Our Journey Raising Two Children with Special Needs

This blog chronicles our life raising two children, Nicholas 15, diagnosed with Prader-Willi Syndrome and Weston 18, diagnosed with Autism/Asperger's/ADHD. It's the ups, the downs, the joys, the sorrows and most importantly, the beauty of living a life less perfect, a life more meaningful.

Friday, December 16, 2011

Scoliosis and Nick's Back Bracing Process

Many individuals diagnosed with PWS suffer from scoliosis or a curvature of the spine. Nicholas was diagnosed when he was just an infant. His low muscle tone does not pull strongly or evenly on his spine and as a result a curve in the spine was formed.

If his curvature increases too much, his organ function can be effected. Things like breathing and heart rate can be disrupted.

Two years ago, Nicholas's curve began to increase to over 25 degrees. His Orthopedist, Dr Zimbler, treated him aggressively and ordered him a brace. It is a hard, clunky device made of rigid plastic with Velcro straps in the back.

This is Nicholas in his brace last year.

The good news is....Nicholas loves to wear it. He calls it his "Franklin Shell" because it reminds him of Franklin the Turtle. I think it must also give him some much needed support to his spine. Dr Zimbler x-rayed Nick in his brace and was happy to see that his spine looked straight as an arrow.

He wears this brace for about 4 hours during the day and another 4 hours or so at night.

The only disadvantage to the brace is of course, growth. In the last few months, Nicholas has had a growth spurt, outgrowing his beloved brace. So this week, we had an appointment with our good friend, John Wall, Nick's Prosthetist/Orthotist.

We have worked with John since Nicholas was an infant. He is very tolerant with Nicholas and his difficulties staying focused. He always provides a video or two to help keep Nicholas entertained. He is a master at distraction, a relentless tickler and a lovable "kid at heart". He has designed and manufactured a slew of back braces and foot orthotics for us over the years. He is yet another "special healer" whose contribution to our son's well being means so much to us.

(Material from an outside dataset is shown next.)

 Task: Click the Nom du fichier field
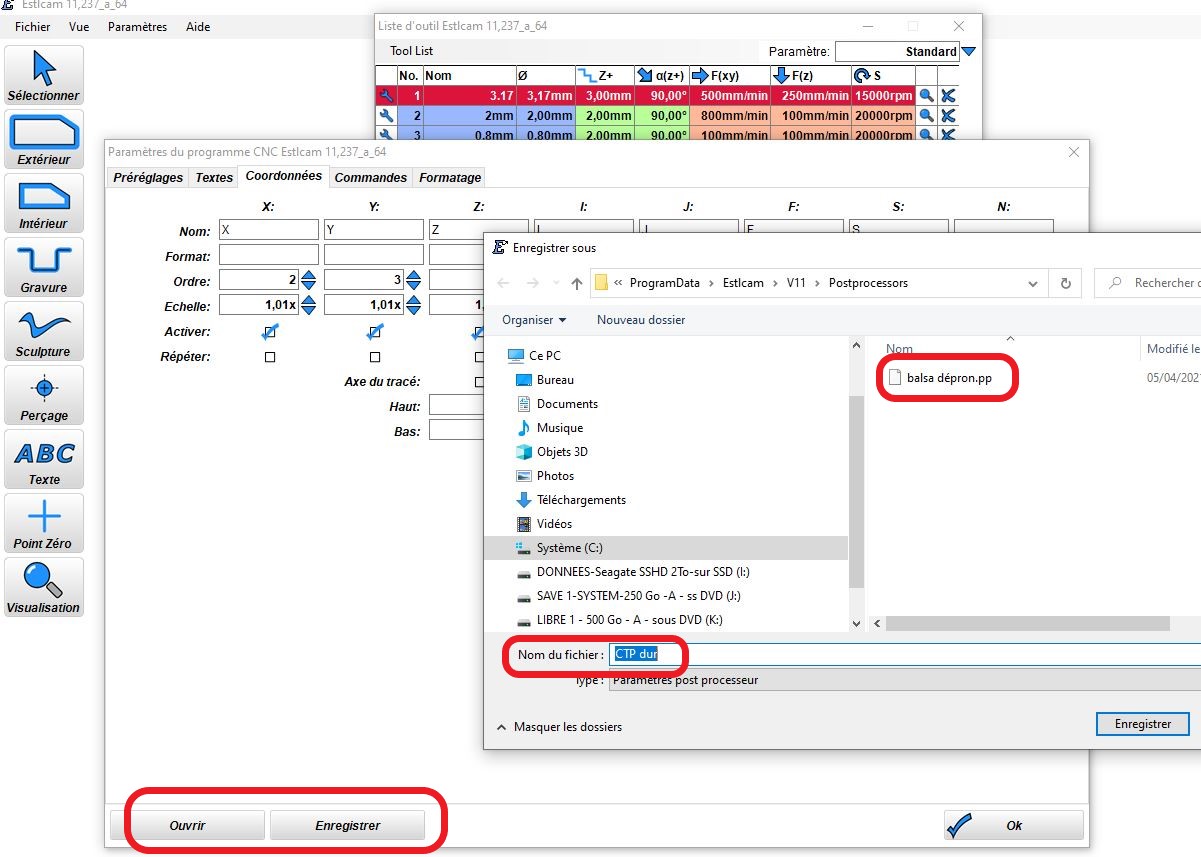[900, 655]
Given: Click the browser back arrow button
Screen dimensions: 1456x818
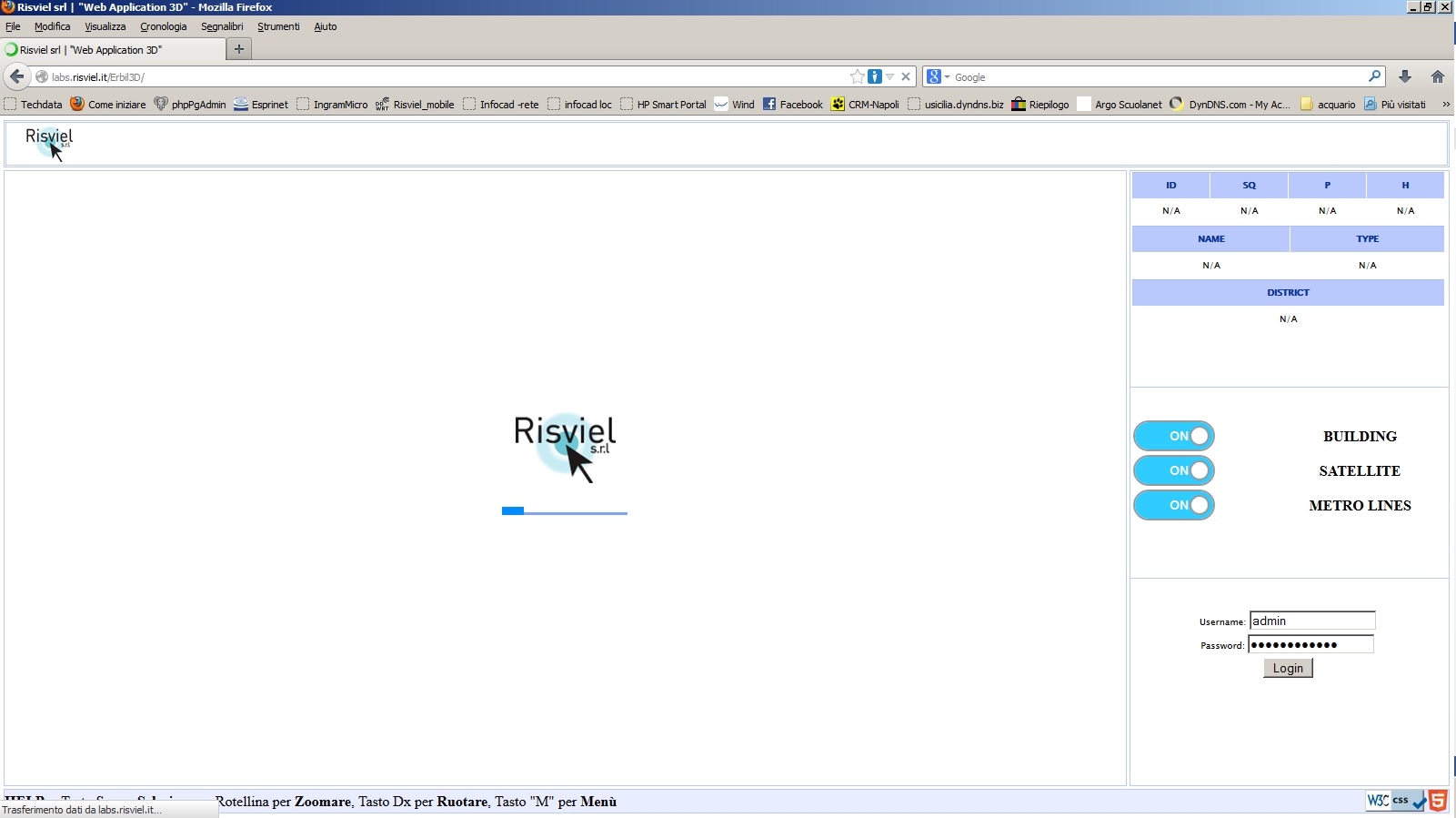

Here, John places a specialized breathable t-shirt on Nicholas. This t-shirt is worn under the brace.  John then takes several measurements, front, back, length, height etc....
It takes a long time to take so many measurements but John's calm demeanor and great sense of humor helps to keep Nicholas entertained as he is fitted for his brace.

This time Nicholas chose a fish pattern for his new brace design. It looks something like this....

It will take John about 2 weeks to manufacture the device.
I will post photos of the finished product during our next meeting with John on December 30.